Table 5.
Studies reporting an association of ANXA11 rs1049550 with sarcoidosis disease phenotypes.
| Study | T Allele Frequency | OR, 95% CI, p Value * | ||||
|---|---|---|---|---|---|---|
| Controls | Resolving | Chronic | Resolving vs. Controls | Chronic vs. Controls | Chronic vs. Resolving | |
| Li et al, 2010 [4] | 0.45 (n = 313) | 0.35 (n = 117) | 0.34 (n = 176) | 0.65, 0.48–0.89, 0.007 | 0.62, 0.47–0.81, 5 × 10−4 | 0.95, 0.67–1.34, 0.76 |
| Levin et al. 2013 [6] # | 0.18 (n = 893) | n = 304 | n = 650 | 0.82, 0.64–1.06, 0.13 §,† | 0.79, 0.65–0.95, 0.02 §,† | |
| Morais et al. 2013 [7] | 0.45 (n = 197) | 0.34 (n = 86) | 0.40 (n = 62) | 0.62, 0.43–0.91, 0.01 | 0.83, 0.55–1.25, 0.37 | 1.33, 0.82–2.14, 0.24 |
| Karakaya et al. | 0.41 (n = 363) | 0.32 (n = 142) | 0.26 (n = 113) | 0.66, 0.50–0.89, 0.005 | 0.51, 0.36–0.70, 4 × 10−5 | 0.76, 0.52–1.12, 0.65 |
| Controls | Löfgren’s Syndrome | Non-Löfgren’s Syndrome | Löfgren’s Syndrome vs. Controls | Non-Löfgren’s Syndrome vs. Controls | Non-Löfgren’s Syndrome vs.
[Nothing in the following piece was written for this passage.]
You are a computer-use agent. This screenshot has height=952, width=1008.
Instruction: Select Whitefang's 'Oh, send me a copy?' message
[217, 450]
Löfgren’s Syndrome | |
| Morais, 2013 [7] | 0.45 (n = 197) | 0.36 (n = 55) | 0.32 (n = 145) | 0.70, 0.45–1.08, 0.11 | 0.57, 0.42–0.78, 5 × 10−4 | 0.81, 0.51–1.29, 0.38 |
| Karakaya et al. | 0.41 (n = 363) | 0.33 (n = 149) | 0.26 (n = 113) | 0.69, 0.52–0.92, 0.01 | 0.51, 0.36–0.70, 4 × 10−5 | 0.73, 0.50–1.07, 0.11 |
| Mrazek, 2011 [5] | TT frequency: 0.15 (n = 254) | TT frequency: 0.21 (n = 39) | TT frequency: 0.07 (n = 147) | 0.31, 0.11–0.84, 0.02 † | ||
* Odds ratio (OR), 95% confidence interval (CI), and p-values are calculated from the data provided in the original articles. # Study population: African Americans. For correct presentation, the C and T allele are switched. § The original article states that the additive genetic model was used to estimate the OR, and the OR is adjusted for sex and percent African ancestry. † Original data were not available; values are copied from the original article.